[PROBLEM TO WORK ON] Repeat the records. Keep every word and mark exactly as it is.

[RECORD EXCERPTS]
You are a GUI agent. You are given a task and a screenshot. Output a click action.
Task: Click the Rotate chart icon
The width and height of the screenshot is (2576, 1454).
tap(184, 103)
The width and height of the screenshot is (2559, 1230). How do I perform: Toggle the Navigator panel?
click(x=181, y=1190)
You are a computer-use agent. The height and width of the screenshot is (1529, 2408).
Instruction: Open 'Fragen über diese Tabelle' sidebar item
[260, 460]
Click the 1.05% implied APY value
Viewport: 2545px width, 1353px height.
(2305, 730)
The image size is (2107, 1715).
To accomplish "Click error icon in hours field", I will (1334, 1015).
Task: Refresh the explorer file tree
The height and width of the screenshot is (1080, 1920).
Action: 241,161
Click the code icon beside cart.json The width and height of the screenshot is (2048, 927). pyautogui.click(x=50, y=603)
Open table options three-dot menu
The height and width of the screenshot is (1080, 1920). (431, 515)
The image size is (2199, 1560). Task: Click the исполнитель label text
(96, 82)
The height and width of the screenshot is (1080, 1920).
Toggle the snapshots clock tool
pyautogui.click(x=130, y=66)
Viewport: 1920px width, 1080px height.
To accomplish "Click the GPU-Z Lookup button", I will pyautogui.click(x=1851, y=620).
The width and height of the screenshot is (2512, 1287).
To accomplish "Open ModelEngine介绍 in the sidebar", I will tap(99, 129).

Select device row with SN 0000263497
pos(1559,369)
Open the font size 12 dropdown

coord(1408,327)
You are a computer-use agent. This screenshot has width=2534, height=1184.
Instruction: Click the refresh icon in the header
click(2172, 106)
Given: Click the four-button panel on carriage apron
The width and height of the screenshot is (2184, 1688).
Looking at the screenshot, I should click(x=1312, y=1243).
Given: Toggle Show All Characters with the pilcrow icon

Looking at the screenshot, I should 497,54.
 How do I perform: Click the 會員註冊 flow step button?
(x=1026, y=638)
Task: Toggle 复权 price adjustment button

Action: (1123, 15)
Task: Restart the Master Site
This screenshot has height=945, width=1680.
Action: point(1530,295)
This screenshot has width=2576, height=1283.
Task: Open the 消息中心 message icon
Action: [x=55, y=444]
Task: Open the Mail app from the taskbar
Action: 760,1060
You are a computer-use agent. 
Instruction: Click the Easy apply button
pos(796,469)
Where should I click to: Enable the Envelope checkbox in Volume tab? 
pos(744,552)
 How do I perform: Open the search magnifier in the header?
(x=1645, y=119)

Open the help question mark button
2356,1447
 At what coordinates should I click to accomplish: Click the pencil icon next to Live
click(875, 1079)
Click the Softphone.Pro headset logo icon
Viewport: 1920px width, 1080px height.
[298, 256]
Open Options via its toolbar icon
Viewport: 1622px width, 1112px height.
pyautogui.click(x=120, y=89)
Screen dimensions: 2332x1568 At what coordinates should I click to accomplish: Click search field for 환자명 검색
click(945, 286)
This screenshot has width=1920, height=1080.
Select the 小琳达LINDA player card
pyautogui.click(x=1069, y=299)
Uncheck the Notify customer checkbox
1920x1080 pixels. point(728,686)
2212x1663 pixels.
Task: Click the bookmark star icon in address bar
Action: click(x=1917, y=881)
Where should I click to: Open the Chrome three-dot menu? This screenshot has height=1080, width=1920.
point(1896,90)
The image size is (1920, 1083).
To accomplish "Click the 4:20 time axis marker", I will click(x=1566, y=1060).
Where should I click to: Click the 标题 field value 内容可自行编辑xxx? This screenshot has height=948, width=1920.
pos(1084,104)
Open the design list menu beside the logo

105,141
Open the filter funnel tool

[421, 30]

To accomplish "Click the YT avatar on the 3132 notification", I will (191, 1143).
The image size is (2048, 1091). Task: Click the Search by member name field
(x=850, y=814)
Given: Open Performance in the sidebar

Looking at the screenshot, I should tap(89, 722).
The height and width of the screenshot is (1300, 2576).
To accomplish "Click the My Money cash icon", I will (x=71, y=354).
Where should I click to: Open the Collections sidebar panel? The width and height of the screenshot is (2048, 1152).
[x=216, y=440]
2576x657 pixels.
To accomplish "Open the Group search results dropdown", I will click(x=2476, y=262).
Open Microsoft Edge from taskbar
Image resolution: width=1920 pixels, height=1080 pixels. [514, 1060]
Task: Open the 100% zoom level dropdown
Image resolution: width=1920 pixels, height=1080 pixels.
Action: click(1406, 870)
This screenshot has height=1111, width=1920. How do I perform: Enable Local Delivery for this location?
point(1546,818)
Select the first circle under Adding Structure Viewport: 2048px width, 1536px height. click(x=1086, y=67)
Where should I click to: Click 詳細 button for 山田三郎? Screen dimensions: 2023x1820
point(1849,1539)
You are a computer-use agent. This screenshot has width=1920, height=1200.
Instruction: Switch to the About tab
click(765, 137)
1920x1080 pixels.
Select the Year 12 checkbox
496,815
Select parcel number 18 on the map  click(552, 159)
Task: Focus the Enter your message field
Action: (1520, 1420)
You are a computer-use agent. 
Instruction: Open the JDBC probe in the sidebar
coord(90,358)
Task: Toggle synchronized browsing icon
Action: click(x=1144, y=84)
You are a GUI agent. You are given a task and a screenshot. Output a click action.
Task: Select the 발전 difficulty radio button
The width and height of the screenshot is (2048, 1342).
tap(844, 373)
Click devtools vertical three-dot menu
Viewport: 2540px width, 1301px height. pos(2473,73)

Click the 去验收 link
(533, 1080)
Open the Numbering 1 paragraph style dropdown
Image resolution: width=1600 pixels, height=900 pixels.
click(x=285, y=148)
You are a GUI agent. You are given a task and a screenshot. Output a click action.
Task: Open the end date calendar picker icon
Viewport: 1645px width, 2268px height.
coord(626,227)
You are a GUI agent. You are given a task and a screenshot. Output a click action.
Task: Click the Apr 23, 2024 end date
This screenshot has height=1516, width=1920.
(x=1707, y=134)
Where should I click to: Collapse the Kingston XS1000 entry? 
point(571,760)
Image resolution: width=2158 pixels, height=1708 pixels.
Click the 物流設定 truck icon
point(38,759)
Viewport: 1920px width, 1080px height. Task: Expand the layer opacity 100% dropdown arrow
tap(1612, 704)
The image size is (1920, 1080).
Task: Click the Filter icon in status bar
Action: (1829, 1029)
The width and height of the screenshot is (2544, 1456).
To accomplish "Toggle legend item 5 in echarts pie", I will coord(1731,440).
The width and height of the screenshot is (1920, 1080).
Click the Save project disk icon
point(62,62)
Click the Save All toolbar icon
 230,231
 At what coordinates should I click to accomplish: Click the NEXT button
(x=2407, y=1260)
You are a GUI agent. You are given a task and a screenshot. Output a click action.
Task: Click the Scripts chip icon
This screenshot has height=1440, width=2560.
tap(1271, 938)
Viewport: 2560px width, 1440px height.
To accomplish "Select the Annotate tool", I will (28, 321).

[SOLUTION]
You are a GUI agent. You are given a task and a screenshot. Output a click action.
Task: Click the Rotate chart icon
The width and height of the screenshot is (2576, 1454).
tap(184, 103)
The width and height of the screenshot is (2559, 1230). How do I perform: Toggle the Navigator panel?
click(x=181, y=1190)
You are a computer-use agent. The height and width of the screenshot is (1529, 2408).
Instruction: Open 'Fragen über diese Tabelle' sidebar item
[260, 460]
Click the 1.05% implied APY value
Viewport: 2545px width, 1353px height.
(2305, 730)
The image size is (2107, 1715).
To accomplish "Click error icon in hours field", I will (1334, 1015).
Task: Refresh the explorer file tree
The height and width of the screenshot is (1080, 1920).
Action: 241,161
Click the code icon beside cart.json The width and height of the screenshot is (2048, 927). pyautogui.click(x=50, y=603)
Open table options three-dot menu
The height and width of the screenshot is (1080, 1920). (431, 515)
The image size is (2199, 1560). Task: Click the исполнитель label text
(96, 82)
The height and width of the screenshot is (1080, 1920).
Toggle the snapshots clock tool
pyautogui.click(x=130, y=66)
Viewport: 1920px width, 1080px height.
To accomplish "Click the GPU-Z Lookup button", I will pyautogui.click(x=1851, y=620).
The width and height of the screenshot is (2512, 1287).
To accomplish "Open ModelEngine介绍 in the sidebar", I will tap(99, 129).

Select device row with SN 0000263497
pos(1559,369)
Open the font size 12 dropdown

coord(1408,327)
You are a computer-use agent. This screenshot has width=2534, height=1184.
Instruction: Click the refresh icon in the header
click(2172, 106)
Given: Click the four-button panel on carriage apron
The width and height of the screenshot is (2184, 1688).
Looking at the screenshot, I should click(x=1312, y=1243).
Given: Toggle Show All Characters with the pilcrow icon

Looking at the screenshot, I should 497,54.
 How do I perform: Click the 會員註冊 flow step button?
(x=1026, y=638)
Task: Toggle 复权 price adjustment button

Action: (1123, 15)
Task: Restart the Master Site
This screenshot has height=945, width=1680.
Action: point(1530,295)
This screenshot has width=2576, height=1283.
Task: Open the 消息中心 message icon
Action: [x=55, y=444]
Task: Open the Mail app from the taskbar
Action: 760,1060
You are a computer-use agent. 
Instruction: Click the Easy apply button
pos(796,469)
Where should I click to: Enable the Envelope checkbox in Volume tab? 
pos(744,552)
 How do I perform: Open the search magnifier in the header?
(x=1645, y=119)

Open the help question mark button
2356,1447
 At what coordinates should I click to accomplish: Click the pencil icon next to Live
click(875, 1079)
Click the Softphone.Pro headset logo icon
Viewport: 1920px width, 1080px height.
[298, 256]
Open Options via its toolbar icon
Viewport: 1622px width, 1112px height.
pyautogui.click(x=120, y=89)
Screen dimensions: 2332x1568 At what coordinates should I click to accomplish: Click search field for 환자명 검색
click(945, 286)
This screenshot has width=1920, height=1080.
Select the 小琳达LINDA player card
pyautogui.click(x=1069, y=299)
Uncheck the Notify customer checkbox
1920x1080 pixels. point(728,686)
2212x1663 pixels.
Task: Click the bookmark star icon in address bar
Action: click(x=1917, y=881)
Where should I click to: Open the Chrome three-dot menu? This screenshot has height=1080, width=1920.
point(1896,90)
The image size is (1920, 1083).
To accomplish "Click the 4:20 time axis marker", I will click(x=1566, y=1060).
Where should I click to: Click the 标题 field value 内容可自行编辑xxx? This screenshot has height=948, width=1920.
pos(1084,104)
Open the design list menu beside the logo

105,141
Open the filter funnel tool

[421, 30]

To accomplish "Click the YT avatar on the 3132 notification", I will (191, 1143).
The image size is (2048, 1091). Task: Click the Search by member name field
(x=850, y=814)
Given: Open Performance in the sidebar

Looking at the screenshot, I should tap(89, 722).
The height and width of the screenshot is (1300, 2576).
To accomplish "Click the My Money cash icon", I will (x=71, y=354).
Where should I click to: Open the Collections sidebar panel? The width and height of the screenshot is (2048, 1152).
[x=216, y=440]
2576x657 pixels.
To accomplish "Open the Group search results dropdown", I will click(x=2476, y=262).
Open Microsoft Edge from taskbar
Image resolution: width=1920 pixels, height=1080 pixels. [514, 1060]
Task: Open the 100% zoom level dropdown
Image resolution: width=1920 pixels, height=1080 pixels.
Action: click(1406, 870)
This screenshot has height=1111, width=1920. How do I perform: Enable Local Delivery for this location?
point(1546,818)
Select the first circle under Adding Structure Viewport: 2048px width, 1536px height. click(x=1086, y=67)
Where should I click to: Click 詳細 button for 山田三郎? Screen dimensions: 2023x1820
point(1849,1539)
You are a computer-use agent. This screenshot has width=1920, height=1200.
Instruction: Switch to the About tab
click(765, 137)
1920x1080 pixels.
Select the Year 12 checkbox
496,815
Select parcel number 18 on the map  click(552, 159)
Task: Focus the Enter your message field
Action: (1520, 1420)
You are a computer-use agent. 
Instruction: Open the JDBC probe in the sidebar
coord(90,358)
Task: Toggle synchronized browsing icon
Action: click(x=1144, y=84)
You are a GUI agent. You are given a task and a screenshot. Output a click action.
Task: Select the 발전 difficulty radio button
The width and height of the screenshot is (2048, 1342).
tap(844, 373)
Click devtools vertical three-dot menu
Viewport: 2540px width, 1301px height. pos(2473,73)

Click the 去验收 link
(533, 1080)
Open the Numbering 1 paragraph style dropdown
Image resolution: width=1600 pixels, height=900 pixels.
click(x=285, y=148)
You are a GUI agent. You are given a task and a screenshot. Output a click action.
Task: Open the end date calendar picker icon
Viewport: 1645px width, 2268px height.
coord(626,227)
You are a GUI agent. You are given a task and a screenshot. Output a click action.
Task: Click the Apr 23, 2024 end date
This screenshot has height=1516, width=1920.
(x=1707, y=134)
Where should I click to: Collapse the Kingston XS1000 entry? 
point(571,760)
Image resolution: width=2158 pixels, height=1708 pixels.
Click the 物流設定 truck icon
point(38,759)
Viewport: 1920px width, 1080px height. Task: Expand the layer opacity 100% dropdown arrow
tap(1612, 704)
The image size is (1920, 1080).
Task: Click the Filter icon in status bar
Action: (1829, 1029)
The width and height of the screenshot is (2544, 1456).
To accomplish "Toggle legend item 5 in echarts pie", I will coord(1731,440).
The width and height of the screenshot is (1920, 1080).
Click the Save project disk icon
point(62,62)
Click the Save All toolbar icon
 230,231
 At what coordinates should I click to accomplish: Click the NEXT button
(x=2407, y=1260)
You are a GUI agent. You are given a task and a screenshot. Output a click action.
Task: Click the Scripts chip icon
This screenshot has height=1440, width=2560.
tap(1271, 938)
Viewport: 2560px width, 1440px height.
To accomplish "Select the Annotate tool", I will (28, 321).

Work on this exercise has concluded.